§ **Short task**
Please count the lines in the rows below that contain the string "Action". Reply with the number alone.

━━━━

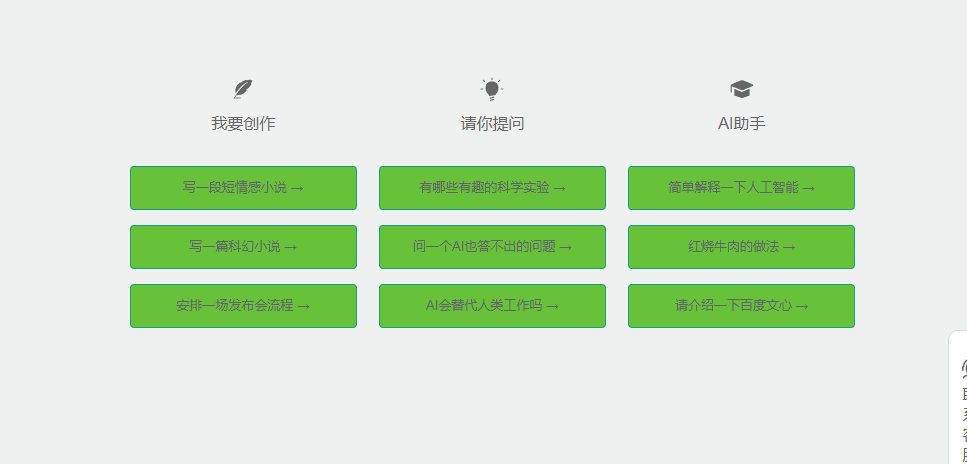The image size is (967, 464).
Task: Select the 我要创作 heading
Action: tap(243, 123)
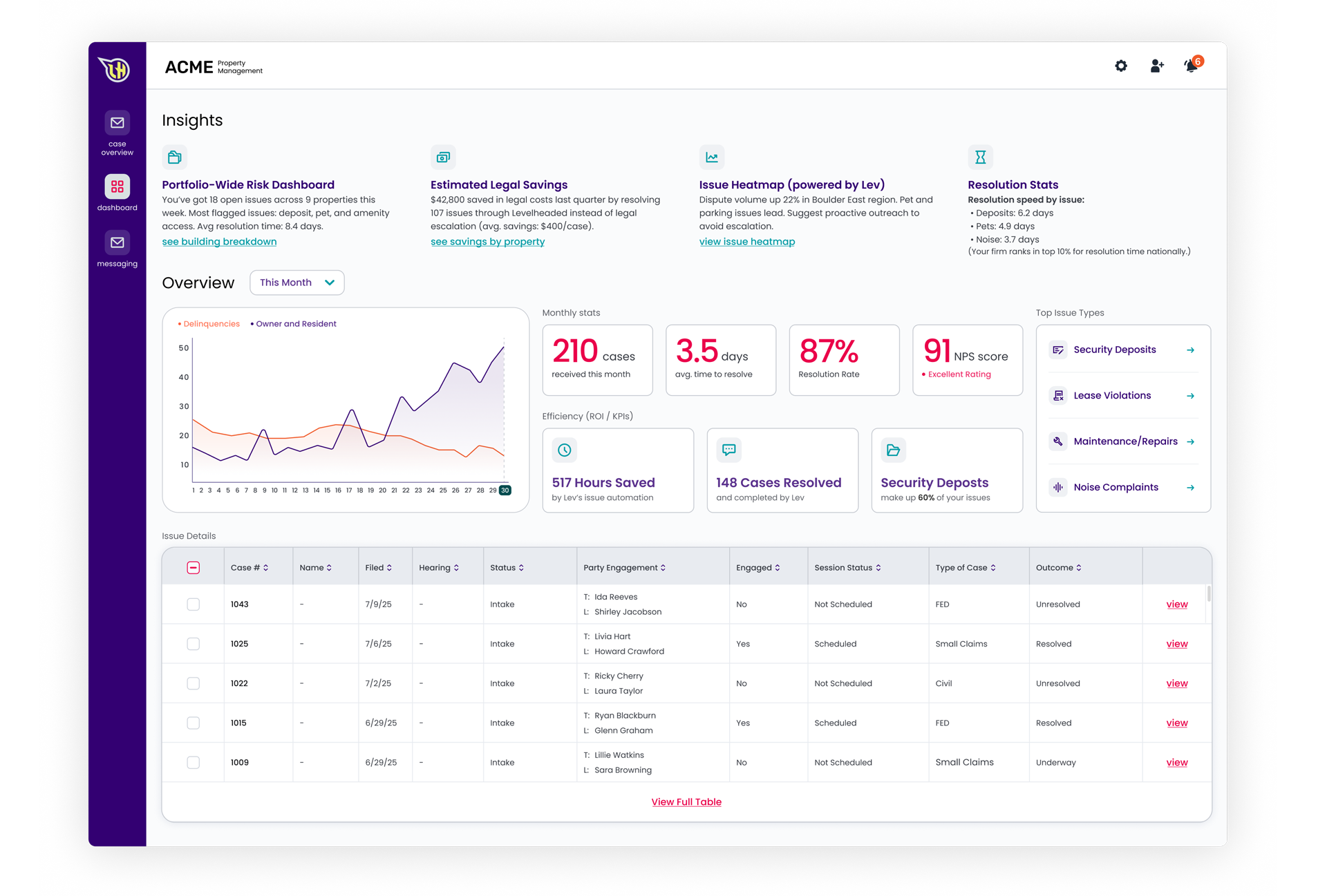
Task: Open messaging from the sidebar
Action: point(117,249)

━━━━

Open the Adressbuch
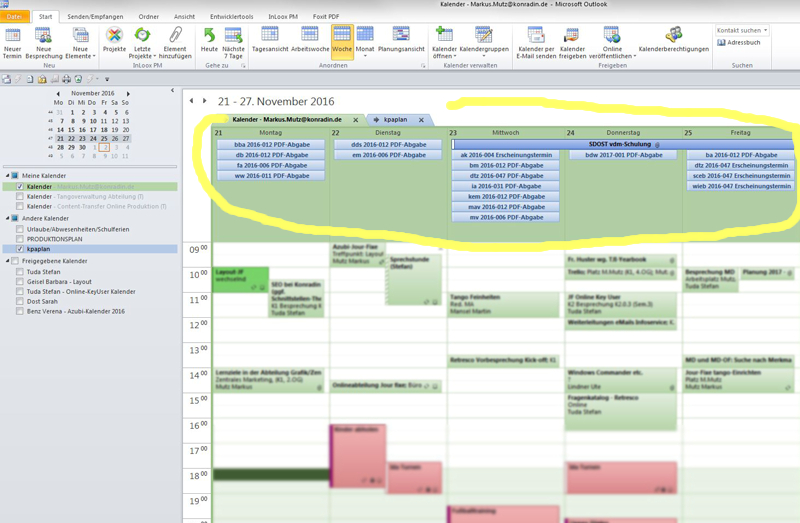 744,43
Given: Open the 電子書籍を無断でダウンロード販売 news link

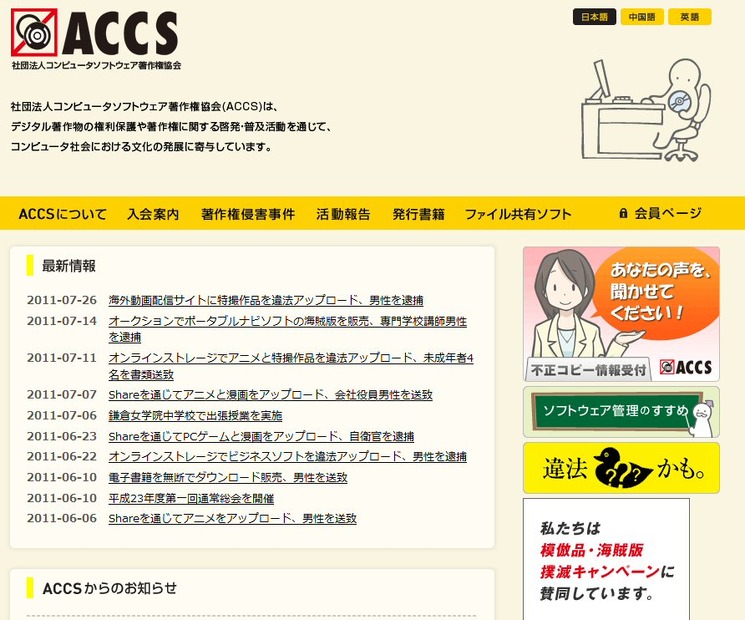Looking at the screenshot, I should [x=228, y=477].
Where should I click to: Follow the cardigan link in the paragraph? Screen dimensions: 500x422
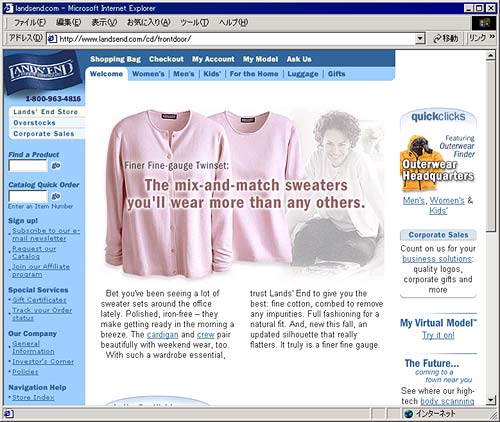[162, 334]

━━━━

§ **Task result**
2